Thanks for letting God love me through you today.

I never seem to read the famous “Do not worry” passage in Matthew 6 except for those times I seem to, well, uh, worry.

I’m sorry. I mean I have a friend. She worries.

Yeah, she worries.

She worries that she doesn’t work hard enough.

She worries that the bump on her left hand that suddenly got hard is cancer.

I worry…ahemm…I mean she worries that God won’t come through.

And she worries what people will think that she worries even though she knows Truth.

So, she tells me that today, in Luke 12, she saw something new in verses 25 &26:

“Who of you by worrying can add a single hour to his life? [actually, it's 'a single cubit to his height'] Since you cannot do this little thing, why do you worry about the rest?

Wow. Adding something, whether it be a single hour to my life or a cubit (finger tip to elbow, I think) is crazy-impossible.

And God knows that. He drives home the point.

Angie, if you don’t have the power to get 25 hours in today nor the ability to hit 6′6…don’t bother worrying about the rest.

And the amazing contrast is the fact that God has the ability to do those things.
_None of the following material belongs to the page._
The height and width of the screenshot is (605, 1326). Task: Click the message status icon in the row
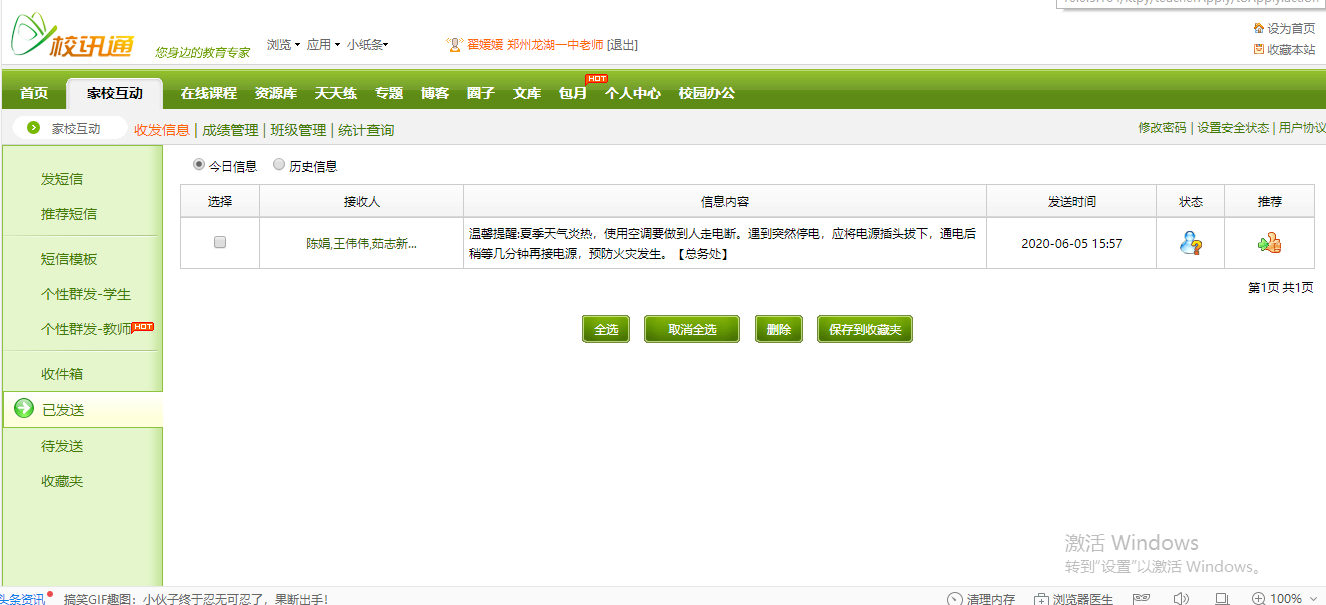click(x=1190, y=242)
He has power.

As it says further down in verse 29, “Do not set your heart on what you will eat or drink; do not worry about it.”

In verse 31, “But seek His kingdom, and these things [food, drink, clothes, etc] will be given to you as well.

It’s about what I set my heart on…what my friend sets her heart on.

I can set my heart on the things God already knows I need (see v. 28) or I can set my heart on Him and His power for meeting my needs.

I’ll have to tell my friend.

Scott and I went on a walk tonight to a park two blocks away. It’d been a battle-for-faith kind of day.

Sitting on the swing and talking about the day (and avoiding the bird poop on the left side), this thought suddenly popped in my mind:

God never says, “Try harder.”

God says a lot in the Bible, but never that. Never “Work harder” or “Grunt it out” or even — are you ready for this? — “God helps those who help themselves.”

Never.

But, He does say:

  • Trust Me.
  • Follow Me.
  • Believe Me.
  • Be still and know that I’m God.

So, that pretty much removes “run-around-like-a-crazy-woman” from my list of better options. Thanks, Judy and Virginia, for your gentle words reminding me to rest.